(Source extract begins)

By Adam Pagnucco.
Today, the Montgomery County Police Department (MCPD) is stepping up traffic enforcement around schools as students begin their school year in MCPS. Police chief Marc Yamada commented, “Last school year, more than 48,000 drivers were captured by school bus cameras illegally passing a stopped school bus… We will have our officers and automated enforcement systems out in force to encourage drivers to obey the speed limit and watch out for our most vulnerable road users.”
There is nothing unusual about this as MCPD periodically increases its traffic enforcement efforts at various times of the year. But here is something to notice in progressive MoCo: as police cruisers swarm the streets, where are the activists and their allied politicians who decry allegedly racist traffic stops?
There was a time when ending police officer traffic enforcement was one of the hottest political issues in MoCo. In the wake of the murder of George Floyd by Minneapolis police and an Office of Legislative Oversight report finding disparate impact of traffic enforcement on people of color, county politicians spurred by progressive activists gave strong consideration to replacing officer traffic enforcement with automation. The subject received attention in Annapolis too. County Executive Marc Elrich’s Reimagining Public Safety Task Force recommended shifting to automation and the county’s FY22 police budget eliminated 29.5 full-time equivalent positions with some of the cuts in traffic enforcement. It’s probably not a coincidence that MCPD traffic citations (excluding cameras) dropped sharply during this period, although it’s unclear how the pandemic and increased camera use played into this.

(Source extract ends)
(Dataset content begins)

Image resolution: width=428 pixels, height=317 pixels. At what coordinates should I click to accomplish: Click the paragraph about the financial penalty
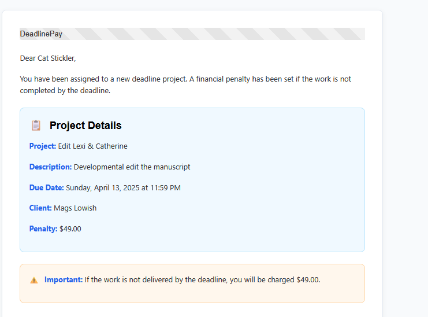pyautogui.click(x=185, y=84)
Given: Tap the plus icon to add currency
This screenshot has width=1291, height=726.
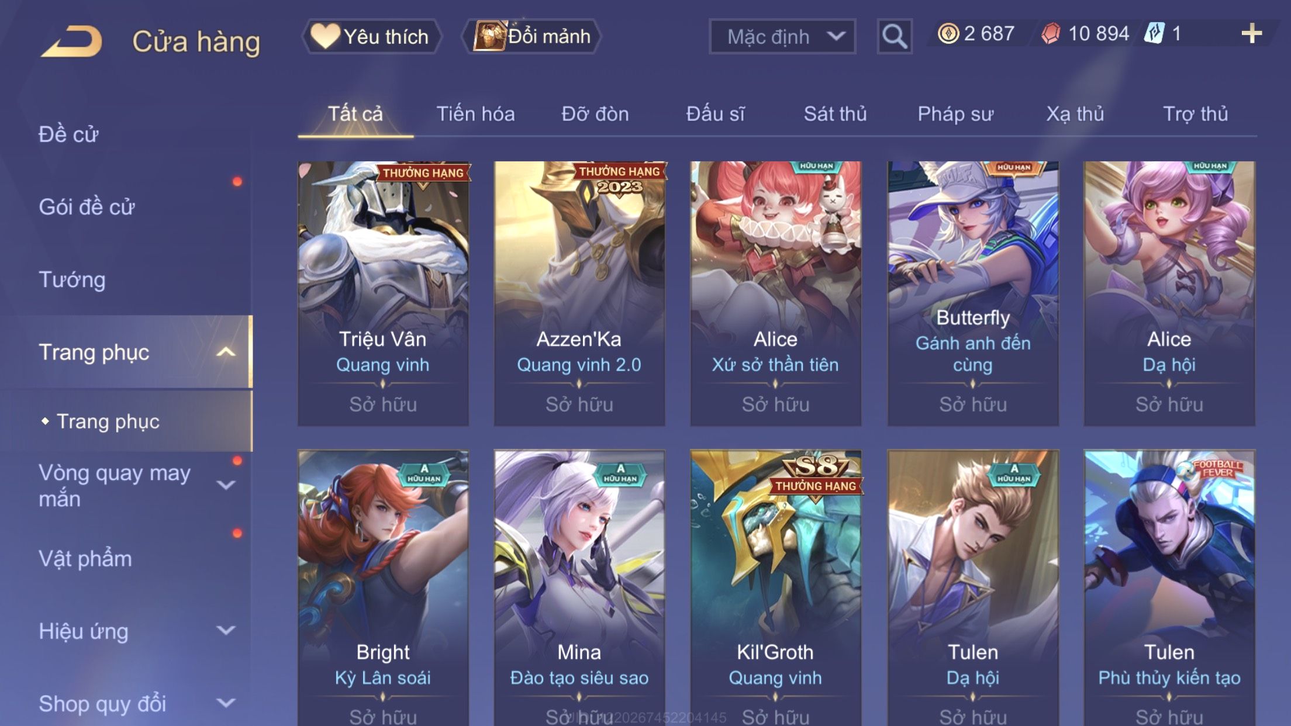Looking at the screenshot, I should click(1251, 34).
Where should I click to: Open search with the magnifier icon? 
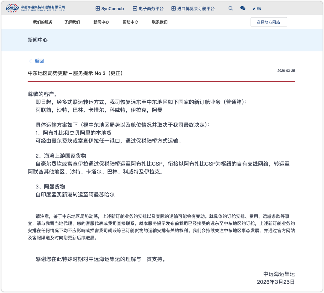(x=231, y=8)
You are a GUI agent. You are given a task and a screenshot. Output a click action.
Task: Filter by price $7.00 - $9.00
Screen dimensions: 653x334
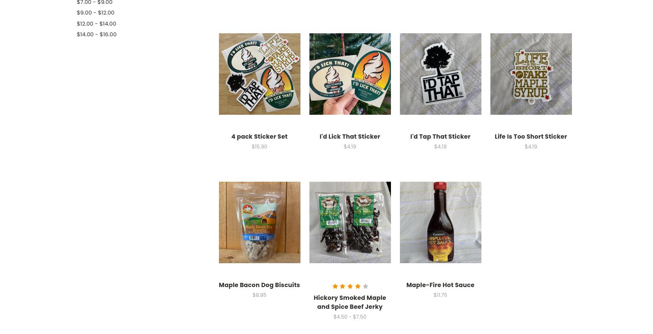[95, 3]
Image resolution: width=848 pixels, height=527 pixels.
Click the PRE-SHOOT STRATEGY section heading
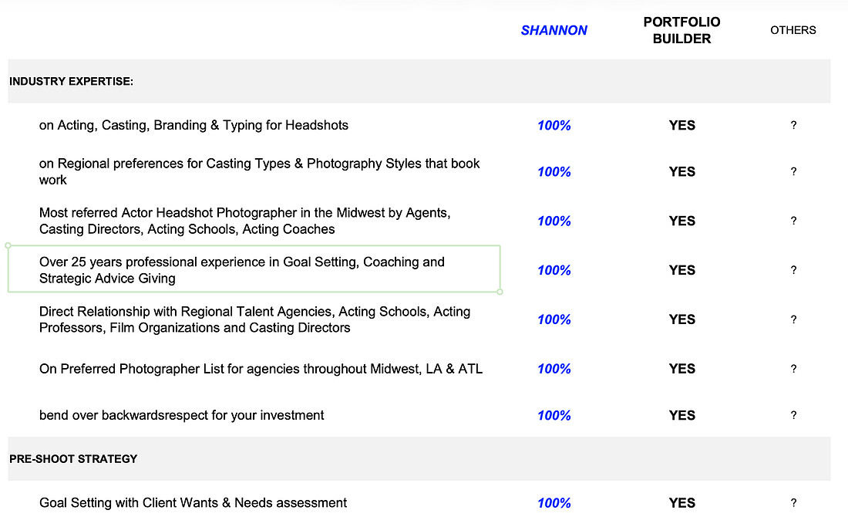(x=73, y=459)
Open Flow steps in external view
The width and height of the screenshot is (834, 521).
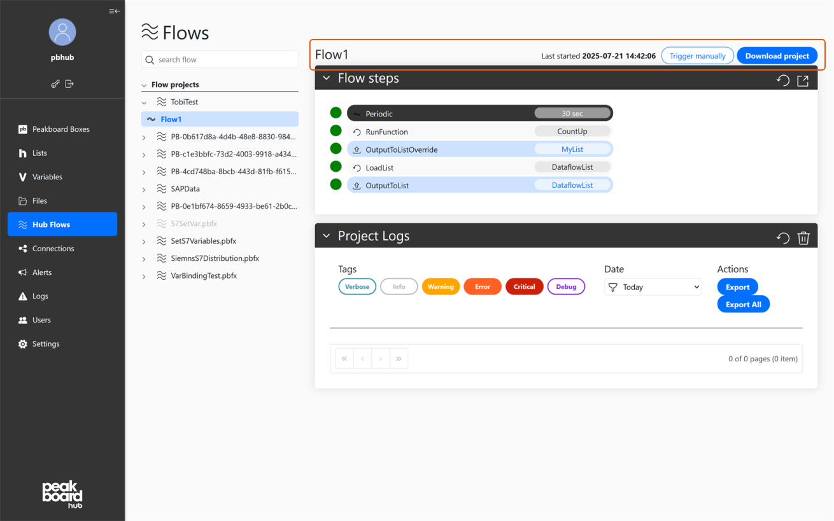click(803, 81)
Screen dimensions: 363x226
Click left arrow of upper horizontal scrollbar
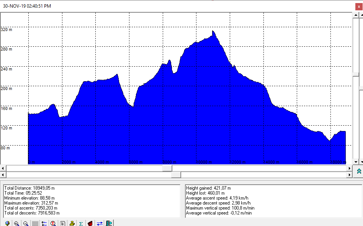pos(3,168)
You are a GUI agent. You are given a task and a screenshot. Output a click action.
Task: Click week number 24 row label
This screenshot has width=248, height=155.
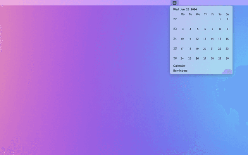175,39
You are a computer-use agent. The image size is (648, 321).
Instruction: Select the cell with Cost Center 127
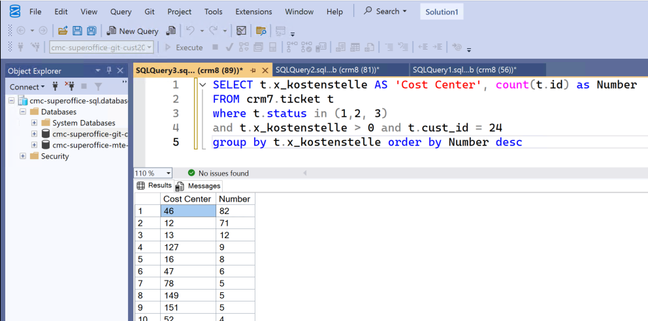(188, 247)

(Dataset content ends)

Work to complete:
(a) Answer these questions using the article on Montgomery County traffic enforcement:
(i) How many drivers did school bus cameras capture illegally passing a stopped school bus last school year?
(ii) Who is the police chief quoted in the article?
(iii) How many full-time equivalent positions did the county's FY22 police budget eliminate?
(b) Output the portion of the article on Montgomery County traffic enforcement starting at "By Adam Pagnucco." and ending at "racist traffic stops?".

Answers for each item:
(a)
(i) More than 48,000
(ii) Marc Yamada
(iii) 29.5

(b)
By Adam Pagnucco.
Today, the Montgomery County Police Department (MCPD) is stepping up traffic enforcement around schools as students begin their school year in MCPS. Police chief Marc Yamada commented, “Last school year, more than 48,000 drivers were captured by school bus cameras illegally passing a stopped school bus… We will have our officers and automated enforcement systems out in force to encourage drivers to obey the speed limit and watch out for our most vulnerable road users.”
There is nothing unusual about this as MCPD periodically increases its traffic enforcement efforts at various times of the year. But here is something to notice in progressive MoCo: as police cruisers swarm the streets, where are the activists and their allied politicians who decry allegedly racist traffic stops?